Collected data
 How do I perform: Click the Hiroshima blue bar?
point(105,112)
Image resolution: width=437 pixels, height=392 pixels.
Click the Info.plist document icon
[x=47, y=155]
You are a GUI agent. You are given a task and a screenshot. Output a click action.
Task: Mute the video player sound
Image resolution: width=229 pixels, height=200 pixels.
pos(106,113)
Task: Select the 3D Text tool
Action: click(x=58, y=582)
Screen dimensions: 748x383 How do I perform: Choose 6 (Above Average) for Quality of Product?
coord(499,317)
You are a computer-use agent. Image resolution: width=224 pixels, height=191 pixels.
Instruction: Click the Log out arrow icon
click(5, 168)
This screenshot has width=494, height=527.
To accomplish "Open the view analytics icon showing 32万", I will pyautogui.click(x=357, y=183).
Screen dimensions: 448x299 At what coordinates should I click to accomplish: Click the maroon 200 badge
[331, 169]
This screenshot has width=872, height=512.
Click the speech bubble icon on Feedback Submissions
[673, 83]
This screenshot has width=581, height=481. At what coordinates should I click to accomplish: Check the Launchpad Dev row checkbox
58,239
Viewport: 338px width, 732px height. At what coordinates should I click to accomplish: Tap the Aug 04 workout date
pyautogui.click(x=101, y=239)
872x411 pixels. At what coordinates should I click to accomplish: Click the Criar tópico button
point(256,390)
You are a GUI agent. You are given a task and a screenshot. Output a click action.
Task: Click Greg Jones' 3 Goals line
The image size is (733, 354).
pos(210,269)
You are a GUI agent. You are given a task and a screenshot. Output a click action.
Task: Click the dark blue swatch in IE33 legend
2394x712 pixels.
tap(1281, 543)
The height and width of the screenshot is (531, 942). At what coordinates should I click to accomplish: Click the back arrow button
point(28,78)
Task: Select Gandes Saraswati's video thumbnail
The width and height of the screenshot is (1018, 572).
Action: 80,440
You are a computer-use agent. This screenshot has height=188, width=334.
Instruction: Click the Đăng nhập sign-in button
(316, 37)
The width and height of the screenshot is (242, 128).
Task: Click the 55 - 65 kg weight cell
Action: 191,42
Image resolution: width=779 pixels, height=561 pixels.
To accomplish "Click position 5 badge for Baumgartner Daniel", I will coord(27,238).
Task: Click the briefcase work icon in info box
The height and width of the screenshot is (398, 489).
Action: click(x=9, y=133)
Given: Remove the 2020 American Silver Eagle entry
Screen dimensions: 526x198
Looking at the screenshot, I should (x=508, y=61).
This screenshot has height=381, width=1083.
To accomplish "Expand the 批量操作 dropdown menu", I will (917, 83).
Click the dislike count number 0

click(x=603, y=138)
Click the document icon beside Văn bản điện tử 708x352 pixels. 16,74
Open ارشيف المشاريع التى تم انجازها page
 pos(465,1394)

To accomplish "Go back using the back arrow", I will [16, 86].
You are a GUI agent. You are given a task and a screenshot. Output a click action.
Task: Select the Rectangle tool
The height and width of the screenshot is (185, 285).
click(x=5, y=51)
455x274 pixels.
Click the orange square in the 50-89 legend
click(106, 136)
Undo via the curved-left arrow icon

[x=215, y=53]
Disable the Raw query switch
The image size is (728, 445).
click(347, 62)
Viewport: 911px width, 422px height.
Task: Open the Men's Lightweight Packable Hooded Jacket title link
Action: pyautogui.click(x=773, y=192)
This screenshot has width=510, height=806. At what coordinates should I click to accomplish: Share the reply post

What you will do
Every record, word for word, must be returned.

Expected answer
 How do I perform: Click the Hiroshima blue bar?
point(105,112)
Image resolution: width=437 pixels, height=392 pixels.
Click the Info.plist document icon
[x=47, y=155]
You are a GUI agent. You are given a task and a screenshot. Output a click action.
Task: Mute the video player sound
Image resolution: width=229 pixels, height=200 pixels.
pos(106,113)
Task: Select the 3D Text tool
Action: click(x=58, y=582)
Screen dimensions: 748x383 How do I perform: Choose 6 (Above Average) for Quality of Product?
coord(499,317)
You are a computer-use agent. Image resolution: width=224 pixels, height=191 pixels.
Instruction: Click the Log out arrow icon
click(5, 168)
This screenshot has width=494, height=527.
To accomplish "Open the view analytics icon showing 32万", I will pyautogui.click(x=357, y=183).
Screen dimensions: 448x299 At what coordinates should I click to accomplish: Click the maroon 200 badge
[331, 169]
This screenshot has width=872, height=512.
Click the speech bubble icon on Feedback Submissions
[673, 83]
This screenshot has width=581, height=481. At what coordinates should I click to accomplish: Check the Launchpad Dev row checkbox
58,239
Viewport: 338px width, 732px height. At what coordinates should I click to accomplish: Tap the Aug 04 workout date
pyautogui.click(x=101, y=239)
872x411 pixels. At what coordinates should I click to accomplish: Click the Criar tópico button
point(256,390)
You are a GUI agent. You are given a task and a screenshot. Output a click action.
Task: Click Greg Jones' 3 Goals line
The image size is (733, 354).
pos(210,269)
You are a GUI agent. You are given a task and a screenshot. Output a click action.
Task: Click the dark blue swatch in IE33 legend
2394x712 pixels.
tap(1281, 543)
The height and width of the screenshot is (531, 942). At what coordinates should I click to accomplish: Click the back arrow button
point(28,78)
Task: Select Gandes Saraswati's video thumbnail
The width and height of the screenshot is (1018, 572).
Action: 80,440
You are a computer-use agent. This screenshot has height=188, width=334.
Instruction: Click the Đăng nhập sign-in button
(316, 37)
The width and height of the screenshot is (242, 128).
Task: Click the 55 - 65 kg weight cell
Action: 191,42
Image resolution: width=779 pixels, height=561 pixels.
To accomplish "Click position 5 badge for Baumgartner Daniel", I will coord(27,238).
Task: Click the briefcase work icon in info box
The height and width of the screenshot is (398, 489).
Action: click(x=9, y=133)
Given: Remove the 2020 American Silver Eagle entry
Screen dimensions: 526x198
Looking at the screenshot, I should (x=508, y=61).
This screenshot has height=381, width=1083.
To accomplish "Expand the 批量操作 dropdown menu", I will (917, 83).
Click the dislike count number 0

click(x=603, y=138)
Click the document icon beside Văn bản điện tử 708x352 pixels. 16,74
Open ارشيف المشاريع التى تم انجازها page
 pos(465,1394)

To accomplish "Go back using the back arrow", I will [16, 86].
You are a GUI agent. You are given a task and a screenshot. Output a click action.
Task: Select the Rectangle tool
The height and width of the screenshot is (185, 285).
click(x=5, y=51)
455x274 pixels.
Click the orange square in the 50-89 legend
click(106, 136)
Undo via the curved-left arrow icon

[x=215, y=53]
Disable the Raw query switch
The image size is (728, 445).
click(347, 62)
Viewport: 911px width, 422px height.
Task: Open the Men's Lightweight Packable Hooded Jacket title link
Action: pyautogui.click(x=773, y=192)
This screenshot has width=510, height=806. At what coordinates should I click to accomplish: Share the reply post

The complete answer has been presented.